“Reporting activities can help a college better understand your life outside of the classroom,” the Common Application reads. “Your activities may include arts, athletics, clubs, employment, personal commitments, and other pursuits. Do you have any activities that you wish to report?”
The dreaded “activities list” offers space for 10 activities an applicant deems important, asking the grades an applicant participated in the activity, hours spent per week, weeks spent per year, timing of participation, activity type, position and an 150 character description of the activity.
Filling out this section became increasingly frustrating. I wrote multiple short drafts, each with excessive use of abbreviations and significant amounts of research about funding and awards I initially had no idea about.
Save for some supplemental essays, these 1500 total characters would represent my high school extracurricular contributions completely. For schools without supplements, this would be all they read of my pursuits outside the classroom. The pressure was on for each individual character to be perfect. However, what bothered me most about this form was how reductive it felt to the extracurriculars I had come to love.

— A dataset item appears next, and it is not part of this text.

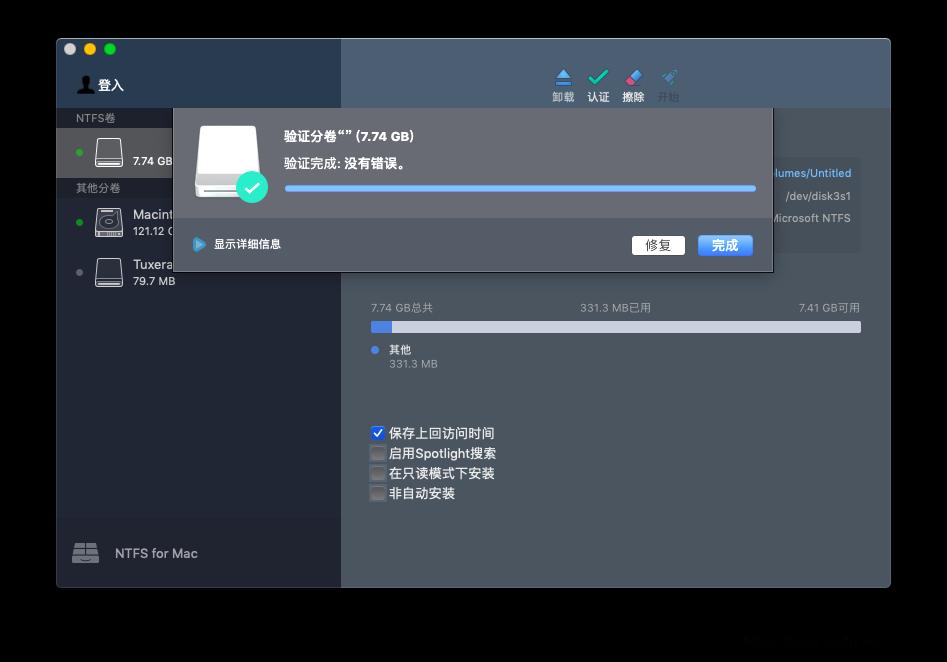Enable 启用Spotlight搜索 checkbox
947x662 pixels.
tap(378, 453)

Such short character counts encourage students to pursue activities that have little actual resonance to them, pursuing positions for the sake of college, engaging the minimum amount to earn coveted leadership positions. In doing so, they disadvantage passionate and meaningful involvement in activities, offering little possibility for students to show their passion or dedication.

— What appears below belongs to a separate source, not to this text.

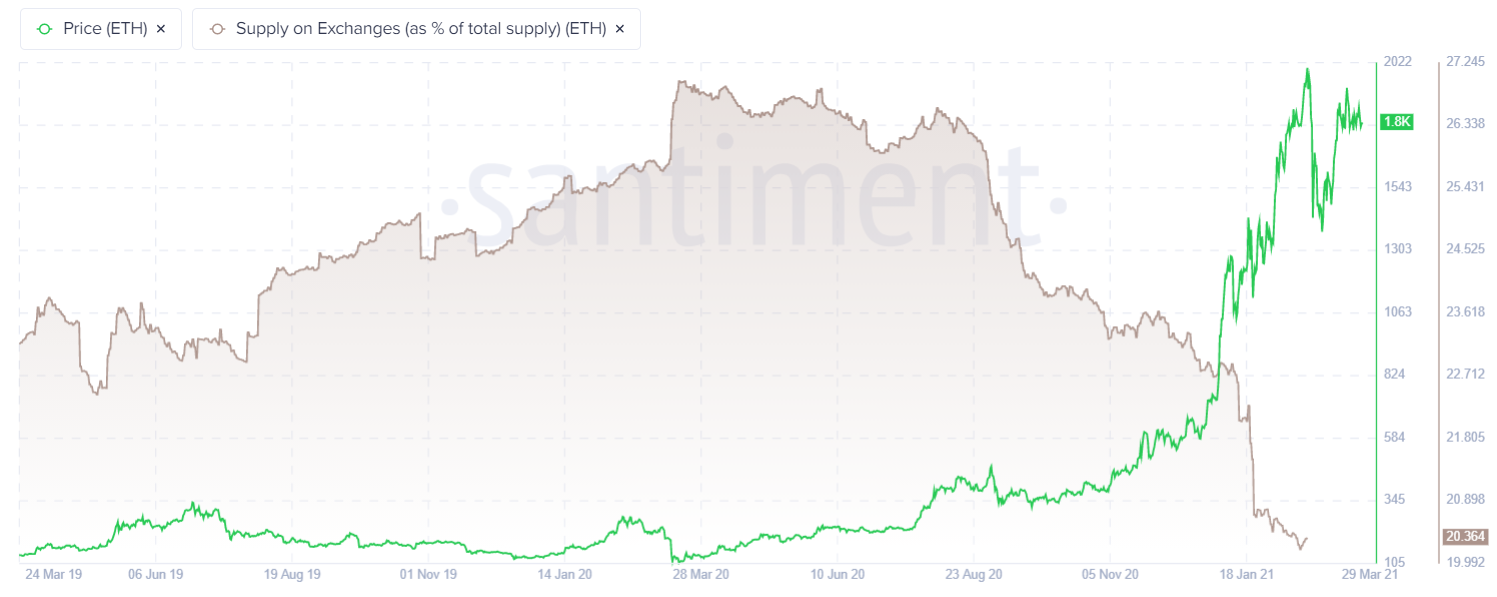Image resolution: width=1497 pixels, height=597 pixels.
Task: Select the 24 Mar 19 date label
Action: click(x=52, y=575)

For the Chronicle, every article I’ve ever written, person I’ve helped with layout, update I’ve posted to the website and edit I’ve made is condensed down into a sentence about being a managing editor and JEA/NSPA Online Pacemaker finalist. Every call I’ve had at Teen Line or friend I’ve made in Peer Support is boiled down into a few words about confidentiality and crisis situations. How can four years of my time and heart be put into so little?
The short character count forces us to condense our unique and deeply meaningful experiences with our extracurriculars into our titles, bragging about awards and forcing us to explain our involvement mechanically. Although we have an additional information section, it is out of the way and not commonly taken advantage of. Colleges also may discard or not consider it heavily.

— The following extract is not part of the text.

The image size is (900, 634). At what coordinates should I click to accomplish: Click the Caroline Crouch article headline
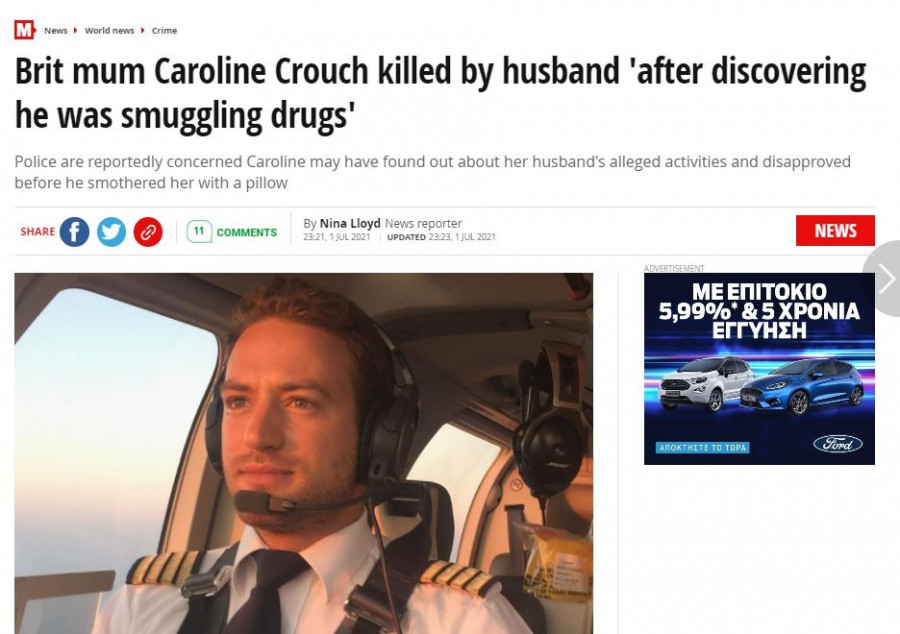(x=440, y=93)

Instead, we should have the opportunity to elaborate on our extracurricular experiences, at least within a reasonable word count, expanding outside of numbers and awards. The Common App prioritizes numbers and time involvement over the things we get out of our activities. It becomes impossible to engage in less impressive activities that are more important to us and encourages students to hedge their bets for extracurricular titles. This is not what we should strive for.
If colleges want to encourage deep and meaningful engagement that goes past the pursuit of college admission, we should have more of a chance to elaborate on what we do outside of the classroom, and the way in which we apply should emphasize this.
So, please, consider me for more than my resume. At least more than 150 characters.